[Try it]
Print all entries precisely as they are written.

BEGIN Task input

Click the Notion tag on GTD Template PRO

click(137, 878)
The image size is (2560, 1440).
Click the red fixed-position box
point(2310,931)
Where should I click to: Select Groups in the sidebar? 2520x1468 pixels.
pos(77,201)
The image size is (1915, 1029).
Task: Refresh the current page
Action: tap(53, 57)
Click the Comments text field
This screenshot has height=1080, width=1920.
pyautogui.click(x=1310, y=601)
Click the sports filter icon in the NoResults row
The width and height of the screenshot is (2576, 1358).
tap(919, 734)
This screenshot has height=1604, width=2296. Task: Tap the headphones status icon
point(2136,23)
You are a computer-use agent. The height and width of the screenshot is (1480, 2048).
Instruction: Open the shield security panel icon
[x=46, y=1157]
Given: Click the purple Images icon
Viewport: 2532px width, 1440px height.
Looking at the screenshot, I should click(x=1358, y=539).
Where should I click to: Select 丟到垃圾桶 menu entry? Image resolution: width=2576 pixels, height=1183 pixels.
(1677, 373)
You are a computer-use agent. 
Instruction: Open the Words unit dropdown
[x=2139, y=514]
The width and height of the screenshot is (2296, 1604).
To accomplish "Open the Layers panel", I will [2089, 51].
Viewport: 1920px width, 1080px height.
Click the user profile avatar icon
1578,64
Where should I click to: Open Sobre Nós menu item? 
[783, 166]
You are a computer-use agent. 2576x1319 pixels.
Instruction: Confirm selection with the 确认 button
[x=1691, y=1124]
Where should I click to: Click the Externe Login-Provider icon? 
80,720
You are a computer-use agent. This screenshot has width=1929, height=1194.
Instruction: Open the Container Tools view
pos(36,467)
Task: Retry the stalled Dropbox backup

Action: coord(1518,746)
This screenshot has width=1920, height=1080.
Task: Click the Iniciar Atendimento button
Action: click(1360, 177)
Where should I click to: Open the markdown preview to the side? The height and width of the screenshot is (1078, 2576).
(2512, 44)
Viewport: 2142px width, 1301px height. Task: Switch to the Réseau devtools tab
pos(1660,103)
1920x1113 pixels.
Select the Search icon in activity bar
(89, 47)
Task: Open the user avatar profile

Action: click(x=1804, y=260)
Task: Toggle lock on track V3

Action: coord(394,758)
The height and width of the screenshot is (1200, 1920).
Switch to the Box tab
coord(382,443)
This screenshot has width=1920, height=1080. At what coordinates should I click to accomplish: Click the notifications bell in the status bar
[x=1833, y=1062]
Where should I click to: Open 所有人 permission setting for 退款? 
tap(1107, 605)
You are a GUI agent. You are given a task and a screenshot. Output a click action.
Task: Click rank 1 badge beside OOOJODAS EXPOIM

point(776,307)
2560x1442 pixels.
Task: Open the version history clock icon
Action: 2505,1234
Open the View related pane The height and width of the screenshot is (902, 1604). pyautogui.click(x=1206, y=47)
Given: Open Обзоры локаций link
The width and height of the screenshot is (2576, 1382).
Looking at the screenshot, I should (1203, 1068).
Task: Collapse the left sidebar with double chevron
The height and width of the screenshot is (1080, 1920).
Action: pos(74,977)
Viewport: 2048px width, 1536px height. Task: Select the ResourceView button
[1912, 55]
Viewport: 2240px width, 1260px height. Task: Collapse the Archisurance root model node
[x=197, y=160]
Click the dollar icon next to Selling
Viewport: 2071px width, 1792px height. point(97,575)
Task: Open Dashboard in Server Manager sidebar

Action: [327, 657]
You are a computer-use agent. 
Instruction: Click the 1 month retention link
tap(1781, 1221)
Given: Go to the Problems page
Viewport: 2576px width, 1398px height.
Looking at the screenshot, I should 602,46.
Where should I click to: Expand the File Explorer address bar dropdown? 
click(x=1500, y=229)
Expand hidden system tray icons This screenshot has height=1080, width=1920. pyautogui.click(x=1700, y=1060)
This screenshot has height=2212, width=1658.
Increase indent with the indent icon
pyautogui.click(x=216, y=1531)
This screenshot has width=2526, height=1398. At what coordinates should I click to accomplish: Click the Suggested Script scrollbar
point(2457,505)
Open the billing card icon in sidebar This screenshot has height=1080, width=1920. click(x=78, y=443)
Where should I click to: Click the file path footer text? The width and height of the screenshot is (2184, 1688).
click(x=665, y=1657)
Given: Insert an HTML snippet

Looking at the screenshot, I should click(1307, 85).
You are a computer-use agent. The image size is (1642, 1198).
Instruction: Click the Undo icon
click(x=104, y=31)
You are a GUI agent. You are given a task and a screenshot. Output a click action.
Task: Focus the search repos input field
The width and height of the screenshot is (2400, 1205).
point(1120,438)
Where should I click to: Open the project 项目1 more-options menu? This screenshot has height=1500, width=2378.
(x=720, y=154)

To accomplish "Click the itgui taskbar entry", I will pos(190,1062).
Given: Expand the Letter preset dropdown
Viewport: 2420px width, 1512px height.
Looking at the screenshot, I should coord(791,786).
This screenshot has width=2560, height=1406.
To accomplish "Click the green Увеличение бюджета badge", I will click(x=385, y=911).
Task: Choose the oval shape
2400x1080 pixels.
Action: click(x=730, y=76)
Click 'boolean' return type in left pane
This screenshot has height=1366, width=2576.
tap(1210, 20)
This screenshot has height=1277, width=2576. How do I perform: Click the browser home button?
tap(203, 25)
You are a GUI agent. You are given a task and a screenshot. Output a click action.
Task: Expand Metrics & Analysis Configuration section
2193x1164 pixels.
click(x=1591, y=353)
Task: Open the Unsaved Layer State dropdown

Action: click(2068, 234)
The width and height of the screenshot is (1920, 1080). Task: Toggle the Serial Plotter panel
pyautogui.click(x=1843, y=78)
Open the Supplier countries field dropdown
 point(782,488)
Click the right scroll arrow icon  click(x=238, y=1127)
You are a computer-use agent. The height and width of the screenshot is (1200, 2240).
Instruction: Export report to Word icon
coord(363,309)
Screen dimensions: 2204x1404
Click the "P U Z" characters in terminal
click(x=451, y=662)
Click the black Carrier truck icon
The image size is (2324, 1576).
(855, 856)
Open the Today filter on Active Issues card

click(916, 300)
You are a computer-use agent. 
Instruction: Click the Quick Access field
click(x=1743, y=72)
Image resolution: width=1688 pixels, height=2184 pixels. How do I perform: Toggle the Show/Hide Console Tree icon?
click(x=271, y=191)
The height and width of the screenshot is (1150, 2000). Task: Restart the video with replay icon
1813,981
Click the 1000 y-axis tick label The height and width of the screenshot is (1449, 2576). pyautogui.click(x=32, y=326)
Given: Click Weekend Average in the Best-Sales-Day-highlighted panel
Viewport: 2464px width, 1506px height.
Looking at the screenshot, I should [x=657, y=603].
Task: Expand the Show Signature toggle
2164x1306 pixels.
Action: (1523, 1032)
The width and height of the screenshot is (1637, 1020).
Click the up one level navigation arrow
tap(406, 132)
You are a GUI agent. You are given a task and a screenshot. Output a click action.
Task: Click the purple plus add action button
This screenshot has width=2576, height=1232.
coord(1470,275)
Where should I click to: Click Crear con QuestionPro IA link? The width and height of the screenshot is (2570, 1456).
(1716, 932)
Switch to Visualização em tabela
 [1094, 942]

END Task input

[Expected answer]
Click the Notion tag on GTD Template PRO

click(137, 878)
The image size is (2560, 1440).
Click the red fixed-position box
point(2310,931)
Where should I click to: Select Groups in the sidebar? 2520x1468 pixels.
pos(77,201)
The image size is (1915, 1029).
Task: Refresh the current page
Action: tap(53, 57)
Click the Comments text field
This screenshot has height=1080, width=1920.
pyautogui.click(x=1310, y=601)
Click the sports filter icon in the NoResults row
The width and height of the screenshot is (2576, 1358).
tap(919, 734)
This screenshot has height=1604, width=2296. Task: Tap the headphones status icon
point(2136,23)
You are a computer-use agent. The height and width of the screenshot is (1480, 2048).
Instruction: Open the shield security panel icon
[x=46, y=1157]
Given: Click the purple Images icon
Viewport: 2532px width, 1440px height.
Looking at the screenshot, I should click(x=1358, y=539).
Where should I click to: Select 丟到垃圾桶 menu entry? Image resolution: width=2576 pixels, height=1183 pixels.
(1677, 373)
You are a computer-use agent. 
Instruction: Open the Words unit dropdown
[x=2139, y=514]
The width and height of the screenshot is (2296, 1604).
To accomplish "Open the Layers panel", I will [2089, 51].
Viewport: 1920px width, 1080px height.
Click the user profile avatar icon
1578,64
Where should I click to: Open Sobre Nós menu item? 
[783, 166]
You are a computer-use agent. 2576x1319 pixels.
Instruction: Confirm selection with the 确认 button
[x=1691, y=1124]
Where should I click to: Click the Externe Login-Provider icon? 
80,720
You are a computer-use agent. This screenshot has width=1929, height=1194.
Instruction: Open the Container Tools view
pos(36,467)
Task: Retry the stalled Dropbox backup

Action: coord(1518,746)
This screenshot has width=1920, height=1080.
Task: Click the Iniciar Atendimento button
Action: click(1360, 177)
Where should I click to: Open the markdown preview to the side? The height and width of the screenshot is (1078, 2576).
(2512, 44)
Viewport: 2142px width, 1301px height. Task: Switch to the Réseau devtools tab
pos(1660,103)
1920x1113 pixels.
Select the Search icon in activity bar
(89, 47)
Task: Open the user avatar profile

Action: click(x=1804, y=260)
Task: Toggle lock on track V3

Action: coord(394,758)
The height and width of the screenshot is (1200, 1920).
Switch to the Box tab
coord(382,443)
This screenshot has width=1920, height=1080. At what coordinates should I click to accomplish: Click the notifications bell in the status bar
[x=1833, y=1062]
Where should I click to: Open 所有人 permission setting for 退款? 
tap(1107, 605)
You are a GUI agent. You are given a task and a screenshot. Output a click action.
Task: Click rank 1 badge beside OOOJODAS EXPOIM

point(776,307)
2560x1442 pixels.
Task: Open the version history clock icon
Action: 2505,1234
Open the View related pane The height and width of the screenshot is (902, 1604). pyautogui.click(x=1206, y=47)
Given: Open Обзоры локаций link
The width and height of the screenshot is (2576, 1382).
Looking at the screenshot, I should (1203, 1068).
Task: Collapse the left sidebar with double chevron
The height and width of the screenshot is (1080, 1920).
Action: pos(74,977)
Viewport: 2048px width, 1536px height. Task: Select the ResourceView button
[1912, 55]
Viewport: 2240px width, 1260px height. Task: Collapse the Archisurance root model node
[x=197, y=160]
Click the dollar icon next to Selling
Viewport: 2071px width, 1792px height. point(97,575)
Task: Open Dashboard in Server Manager sidebar

Action: [327, 657]
You are a computer-use agent. 
Instruction: Click the 1 month retention link
tap(1781, 1221)
Given: Go to the Problems page
Viewport: 2576px width, 1398px height.
Looking at the screenshot, I should 602,46.
Where should I click to: Expand the File Explorer address bar dropdown? 
click(x=1500, y=229)
Expand hidden system tray icons This screenshot has height=1080, width=1920. pyautogui.click(x=1700, y=1060)
This screenshot has height=2212, width=1658.
Increase indent with the indent icon
pyautogui.click(x=216, y=1531)
This screenshot has width=2526, height=1398. At what coordinates should I click to accomplish: Click the Suggested Script scrollbar
point(2457,505)
Open the billing card icon in sidebar This screenshot has height=1080, width=1920. click(x=78, y=443)
Where should I click to: Click the file path footer text? The width and height of the screenshot is (2184, 1688).
click(x=665, y=1657)
Given: Insert an HTML snippet

Looking at the screenshot, I should click(1307, 85).
You are a computer-use agent. The image size is (1642, 1198).
Instruction: Click the Undo icon
click(x=104, y=31)
You are a GUI agent. You are given a task and a screenshot. Output a click action.
Task: Focus the search repos input field
The width and height of the screenshot is (2400, 1205).
point(1120,438)
Where should I click to: Open the project 项目1 more-options menu? This screenshot has height=1500, width=2378.
(x=720, y=154)

To accomplish "Click the itgui taskbar entry", I will pos(190,1062).
Given: Expand the Letter preset dropdown
Viewport: 2420px width, 1512px height.
Looking at the screenshot, I should coord(791,786).
This screenshot has width=2560, height=1406.
To accomplish "Click the green Увеличение бюджета badge", I will click(x=385, y=911).
Task: Choose the oval shape
2400x1080 pixels.
Action: click(x=730, y=76)
Click 'boolean' return type in left pane
This screenshot has height=1366, width=2576.
tap(1210, 20)
This screenshot has height=1277, width=2576. How do I perform: Click the browser home button?
tap(203, 25)
You are a GUI agent. You are given a task and a screenshot. Output a click action.
Task: Expand Metrics & Analysis Configuration section
2193x1164 pixels.
click(x=1591, y=353)
Task: Open the Unsaved Layer State dropdown

Action: click(2068, 234)
The width and height of the screenshot is (1920, 1080). Task: Toggle the Serial Plotter panel
pyautogui.click(x=1843, y=78)
Open the Supplier countries field dropdown
 point(782,488)
Click the right scroll arrow icon  click(x=238, y=1127)
You are a computer-use agent. The height and width of the screenshot is (1200, 2240).
Instruction: Export report to Word icon
coord(363,309)
Screen dimensions: 2204x1404
Click the "P U Z" characters in terminal
click(x=451, y=662)
Click the black Carrier truck icon
The image size is (2324, 1576).
(855, 856)
Open the Today filter on Active Issues card

click(916, 300)
You are a computer-use agent. 
Instruction: Click the Quick Access field
click(x=1743, y=72)
Image resolution: width=1688 pixels, height=2184 pixels. How do I perform: Toggle the Show/Hide Console Tree icon?
click(x=271, y=191)
The height and width of the screenshot is (1150, 2000). Task: Restart the video with replay icon
1813,981
Click the 1000 y-axis tick label The height and width of the screenshot is (1449, 2576). pyautogui.click(x=32, y=326)
Given: Click Weekend Average in the Best-Sales-Day-highlighted panel
Viewport: 2464px width, 1506px height.
Looking at the screenshot, I should [x=657, y=603].
Task: Expand the Show Signature toggle
2164x1306 pixels.
Action: (1523, 1032)
The width and height of the screenshot is (1637, 1020).
Click the up one level navigation arrow
tap(406, 132)
You are a GUI agent. You are given a task and a screenshot. Output a click action.
Task: Click the purple plus add action button
This screenshot has width=2576, height=1232.
coord(1470,275)
Where should I click to: Click Crear con QuestionPro IA link? The width and height of the screenshot is (2570, 1456).
(1716, 932)
Switch to Visualização em tabela
 [1094, 942]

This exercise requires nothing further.